**Prompt:**
For each line below, print it again exactly as shown.

**Record set:**
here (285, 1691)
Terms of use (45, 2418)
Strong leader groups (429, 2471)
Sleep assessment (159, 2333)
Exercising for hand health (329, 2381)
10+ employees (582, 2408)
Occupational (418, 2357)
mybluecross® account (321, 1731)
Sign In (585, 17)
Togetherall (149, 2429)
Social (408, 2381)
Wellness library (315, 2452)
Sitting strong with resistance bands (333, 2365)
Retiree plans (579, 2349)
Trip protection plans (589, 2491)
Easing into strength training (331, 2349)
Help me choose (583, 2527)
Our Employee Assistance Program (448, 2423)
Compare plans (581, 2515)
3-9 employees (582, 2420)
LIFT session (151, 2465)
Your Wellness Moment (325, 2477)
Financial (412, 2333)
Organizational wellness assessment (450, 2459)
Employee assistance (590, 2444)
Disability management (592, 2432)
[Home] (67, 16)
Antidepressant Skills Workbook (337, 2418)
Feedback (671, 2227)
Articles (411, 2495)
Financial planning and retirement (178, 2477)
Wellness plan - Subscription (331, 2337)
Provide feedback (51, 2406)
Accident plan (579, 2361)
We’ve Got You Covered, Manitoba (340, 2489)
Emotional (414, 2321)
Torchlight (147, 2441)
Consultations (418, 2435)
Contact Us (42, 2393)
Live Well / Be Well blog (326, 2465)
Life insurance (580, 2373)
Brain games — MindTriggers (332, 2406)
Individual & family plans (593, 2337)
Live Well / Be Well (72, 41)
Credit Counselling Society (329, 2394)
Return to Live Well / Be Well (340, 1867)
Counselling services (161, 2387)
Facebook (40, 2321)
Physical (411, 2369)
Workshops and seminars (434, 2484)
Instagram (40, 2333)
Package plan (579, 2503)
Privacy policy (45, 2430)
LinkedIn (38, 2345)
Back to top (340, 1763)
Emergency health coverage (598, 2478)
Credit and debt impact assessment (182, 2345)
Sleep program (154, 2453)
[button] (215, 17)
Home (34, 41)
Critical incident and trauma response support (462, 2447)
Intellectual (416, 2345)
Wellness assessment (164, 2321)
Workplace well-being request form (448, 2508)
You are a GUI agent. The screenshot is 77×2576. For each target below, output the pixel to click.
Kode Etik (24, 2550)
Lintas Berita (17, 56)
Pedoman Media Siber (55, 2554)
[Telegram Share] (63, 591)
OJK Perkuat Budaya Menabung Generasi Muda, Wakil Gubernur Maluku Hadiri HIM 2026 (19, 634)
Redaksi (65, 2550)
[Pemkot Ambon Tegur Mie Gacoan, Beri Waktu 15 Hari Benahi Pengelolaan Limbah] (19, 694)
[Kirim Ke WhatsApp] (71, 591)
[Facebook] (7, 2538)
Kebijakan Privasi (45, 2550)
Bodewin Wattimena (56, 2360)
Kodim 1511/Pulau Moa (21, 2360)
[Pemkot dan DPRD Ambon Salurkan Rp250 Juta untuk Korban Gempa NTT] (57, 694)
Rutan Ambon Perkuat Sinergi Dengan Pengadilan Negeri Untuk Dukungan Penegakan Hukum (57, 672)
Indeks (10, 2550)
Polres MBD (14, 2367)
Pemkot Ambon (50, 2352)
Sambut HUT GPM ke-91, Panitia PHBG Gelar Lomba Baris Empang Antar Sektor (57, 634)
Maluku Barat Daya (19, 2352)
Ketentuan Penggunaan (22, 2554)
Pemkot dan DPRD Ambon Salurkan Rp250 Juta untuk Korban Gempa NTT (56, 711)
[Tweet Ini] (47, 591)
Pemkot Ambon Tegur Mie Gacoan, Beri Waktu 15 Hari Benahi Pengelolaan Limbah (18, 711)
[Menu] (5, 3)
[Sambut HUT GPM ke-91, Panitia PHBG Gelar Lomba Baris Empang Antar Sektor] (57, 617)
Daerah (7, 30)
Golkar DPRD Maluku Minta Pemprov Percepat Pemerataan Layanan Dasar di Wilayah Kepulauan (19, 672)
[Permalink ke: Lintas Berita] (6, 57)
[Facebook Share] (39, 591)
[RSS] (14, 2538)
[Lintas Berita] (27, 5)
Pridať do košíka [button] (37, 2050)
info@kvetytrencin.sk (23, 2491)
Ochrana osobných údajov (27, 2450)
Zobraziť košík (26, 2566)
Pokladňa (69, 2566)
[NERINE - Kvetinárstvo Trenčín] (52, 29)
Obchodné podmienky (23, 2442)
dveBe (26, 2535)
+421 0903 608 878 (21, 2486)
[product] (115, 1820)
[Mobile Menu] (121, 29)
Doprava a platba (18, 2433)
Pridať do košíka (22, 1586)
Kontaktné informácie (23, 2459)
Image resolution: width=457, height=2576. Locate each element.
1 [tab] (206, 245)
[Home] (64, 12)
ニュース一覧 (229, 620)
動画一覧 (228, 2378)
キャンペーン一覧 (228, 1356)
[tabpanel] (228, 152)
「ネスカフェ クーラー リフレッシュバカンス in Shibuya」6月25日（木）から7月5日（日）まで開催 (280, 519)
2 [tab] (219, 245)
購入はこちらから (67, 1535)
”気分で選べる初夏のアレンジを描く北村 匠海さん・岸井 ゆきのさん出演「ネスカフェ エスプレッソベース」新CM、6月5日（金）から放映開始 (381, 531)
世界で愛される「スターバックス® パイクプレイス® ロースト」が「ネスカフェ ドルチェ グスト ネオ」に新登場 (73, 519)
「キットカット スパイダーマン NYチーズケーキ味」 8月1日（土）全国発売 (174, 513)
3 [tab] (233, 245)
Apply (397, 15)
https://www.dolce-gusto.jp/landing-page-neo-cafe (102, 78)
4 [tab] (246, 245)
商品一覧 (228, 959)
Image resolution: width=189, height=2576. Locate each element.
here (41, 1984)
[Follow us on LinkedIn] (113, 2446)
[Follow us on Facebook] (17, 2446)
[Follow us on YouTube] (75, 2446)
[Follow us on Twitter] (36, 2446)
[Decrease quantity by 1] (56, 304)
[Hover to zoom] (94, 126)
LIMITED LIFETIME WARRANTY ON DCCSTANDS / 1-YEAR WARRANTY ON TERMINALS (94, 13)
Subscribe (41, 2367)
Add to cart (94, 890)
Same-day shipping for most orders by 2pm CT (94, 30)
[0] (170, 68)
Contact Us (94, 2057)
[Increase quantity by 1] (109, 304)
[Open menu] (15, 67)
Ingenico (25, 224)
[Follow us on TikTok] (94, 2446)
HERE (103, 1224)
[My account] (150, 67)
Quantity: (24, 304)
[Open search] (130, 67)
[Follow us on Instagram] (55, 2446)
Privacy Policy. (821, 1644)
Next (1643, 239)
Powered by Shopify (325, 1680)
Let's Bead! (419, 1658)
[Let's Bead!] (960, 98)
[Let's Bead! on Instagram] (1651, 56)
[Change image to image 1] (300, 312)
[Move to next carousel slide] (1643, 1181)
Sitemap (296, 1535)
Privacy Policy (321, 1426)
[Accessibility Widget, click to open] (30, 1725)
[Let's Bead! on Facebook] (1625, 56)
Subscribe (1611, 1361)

**Finished task:**
here (285, 1691)
Terms of use (45, 2418)
Strong leader groups (429, 2471)
Sleep assessment (159, 2333)
Exercising for hand health (329, 2381)
10+ employees (582, 2408)
Occupational (418, 2357)
mybluecross® account (321, 1731)
Sign In (585, 17)
Togetherall (149, 2429)
Social (408, 2381)
Wellness library (315, 2452)
Sitting strong with resistance bands (333, 2365)
Retiree plans (579, 2349)
Trip protection plans (589, 2491)
Easing into strength training (331, 2349)
Help me choose (583, 2527)
Our Employee Assistance Program (448, 2423)
Compare plans (581, 2515)
3-9 employees (582, 2420)
LIFT session (151, 2465)
Your Wellness Moment (325, 2477)
Financial (412, 2333)
Organizational wellness assessment (450, 2459)
Employee assistance (590, 2444)
Disability management (592, 2432)
[Home] (67, 16)
Antidepressant Skills Workbook (337, 2418)
Feedback (671, 2227)
Articles (411, 2495)
Financial planning and retirement (178, 2477)
Wellness plan - Subscription (331, 2337)
Provide feedback (51, 2406)
Accident plan (579, 2361)
We’ve Got You Covered, Manitoba (340, 2489)
Emotional (414, 2321)
Torchlight (147, 2441)
Consultations (418, 2435)
Contact Us (42, 2393)
Live Well / Be Well blog (326, 2465)
Life insurance (580, 2373)
Brain games — MindTriggers (332, 2406)
Individual & family plans (593, 2337)
Live Well / Be Well (72, 41)
Credit Counselling Society (329, 2394)
Return to Live Well / Be Well (340, 1867)
Counselling services (161, 2387)
Facebook (40, 2321)
Physical (411, 2369)
Workshops and seminars (434, 2484)
Instagram (40, 2333)
Package plan (579, 2503)
Privacy policy (45, 2430)
LinkedIn (38, 2345)
Back to top (340, 1763)
Emergency health coverage (598, 2478)
Credit and debt impact assessment (182, 2345)
Sleep program (154, 2453)
[button] (215, 17)
Home (34, 41)
Critical incident and trauma response support (462, 2447)
Intellectual (416, 2345)
Wellness assessment (164, 2321)
Workplace well-being request form (448, 2508)
You are a GUI agent. The screenshot is 77×2576. For each target below, output the pixel to click.
Kode Etik (24, 2550)
Lintas Berita (17, 56)
Pedoman Media Siber (55, 2554)
[Telegram Share] (63, 591)
OJK Perkuat Budaya Menabung Generasi Muda, Wakil Gubernur Maluku Hadiri HIM 2026 (19, 634)
Redaksi (65, 2550)
[Pemkot Ambon Tegur Mie Gacoan, Beri Waktu 15 Hari Benahi Pengelolaan Limbah] (19, 694)
[Kirim Ke WhatsApp] (71, 591)
[Facebook] (7, 2538)
Kebijakan Privasi (45, 2550)
Bodewin Wattimena (56, 2360)
Kodim 1511/Pulau Moa (21, 2360)
[Pemkot dan DPRD Ambon Salurkan Rp250 Juta untuk Korban Gempa NTT] (57, 694)
Rutan Ambon Perkuat Sinergi Dengan Pengadilan Negeri Untuk Dukungan Penegakan Hukum (57, 672)
Indeks (10, 2550)
Polres MBD (14, 2367)
Pemkot Ambon (50, 2352)
Sambut HUT GPM ke-91, Panitia PHBG Gelar Lomba Baris Empang Antar Sektor (57, 634)
Maluku Barat Daya (19, 2352)
Ketentuan Penggunaan (22, 2554)
Pemkot dan DPRD Ambon Salurkan Rp250 Juta untuk Korban Gempa NTT (56, 711)
[Tweet Ini] (47, 591)
Pemkot Ambon Tegur Mie Gacoan, Beri Waktu 15 Hari Benahi Pengelolaan Limbah (18, 711)
[Menu] (5, 3)
[Sambut HUT GPM ke-91, Panitia PHBG Gelar Lomba Baris Empang Antar Sektor] (57, 617)
Daerah (7, 30)
Golkar DPRD Maluku Minta Pemprov Percepat Pemerataan Layanan Dasar di Wilayah Kepulauan (19, 672)
[Permalink ke: Lintas Berita] (6, 57)
[Facebook Share] (39, 591)
[RSS] (14, 2538)
[Lintas Berita] (27, 5)
Pridať do košíka [button] (37, 2050)
info@kvetytrencin.sk (23, 2491)
Ochrana osobných údajov (27, 2450)
Zobraziť košík (26, 2566)
Pokladňa (69, 2566)
[NERINE - Kvetinárstvo Trenčín] (52, 29)
Obchodné podmienky (23, 2442)
dveBe (26, 2535)
+421 0903 608 878 (21, 2486)
[product] (115, 1820)
[Mobile Menu] (121, 29)
Doprava a platba (18, 2433)
Pridať do košíka (22, 1586)
Kontaktné informácie (23, 2459)
Image resolution: width=457, height=2576. Locate each element.
1 [tab] (206, 245)
[Home] (64, 12)
ニュース一覧 (229, 620)
動画一覧 (228, 2378)
キャンペーン一覧 (228, 1356)
[tabpanel] (228, 152)
「ネスカフェ クーラー リフレッシュバカンス in Shibuya」6月25日（木）から7月5日（日）まで開催 (280, 519)
2 [tab] (219, 245)
購入はこちらから (67, 1535)
”気分で選べる初夏のアレンジを描く北村 匠海さん・岸井 ゆきのさん出演「ネスカフェ エスプレッソベース」新CM、6月5日（金）から放映開始 (381, 531)
世界で愛される「スターバックス® パイクプレイス® ロースト」が「ネスカフェ ドルチェ グスト ネオ」に新登場 (73, 519)
「キットカット スパイダーマン NYチーズケーキ味」 8月1日（土）全国発売 (174, 513)
3 [tab] (233, 245)
Apply (397, 15)
https://www.dolce-gusto.jp/landing-page-neo-cafe (102, 78)
4 [tab] (246, 245)
商品一覧 (228, 959)
Image resolution: width=189, height=2576. Locate each element.
here (41, 1984)
[Follow us on LinkedIn] (113, 2446)
[Follow us on Facebook] (17, 2446)
[Follow us on YouTube] (75, 2446)
[Follow us on Twitter] (36, 2446)
[Decrease quantity by 1] (56, 304)
[Hover to zoom] (94, 126)
LIMITED LIFETIME WARRANTY ON DCCSTANDS / 1-YEAR WARRANTY ON TERMINALS (94, 13)
Subscribe (41, 2367)
Add to cart (94, 890)
Same-day shipping for most orders by 2pm CT (94, 30)
[0] (170, 68)
Contact Us (94, 2057)
[Increase quantity by 1] (109, 304)
[Open menu] (15, 67)
Ingenico (25, 224)
[Follow us on TikTok] (94, 2446)
HERE (103, 1224)
[My account] (150, 67)
Quantity: (24, 304)
[Open search] (130, 67)
[Follow us on Instagram] (55, 2446)
Privacy Policy. (821, 1644)
Next (1643, 239)
Powered by Shopify (325, 1680)
Let's Bead! (419, 1658)
[Let's Bead!] (960, 98)
[Let's Bead! on Instagram] (1651, 56)
[Change image to image 1] (300, 312)
[Move to next carousel slide] (1643, 1181)
Sitemap (296, 1535)
Privacy Policy (321, 1426)
[Accessibility Widget, click to open] (30, 1725)
[Let's Bead! on Facebook] (1625, 56)
Subscribe (1611, 1361)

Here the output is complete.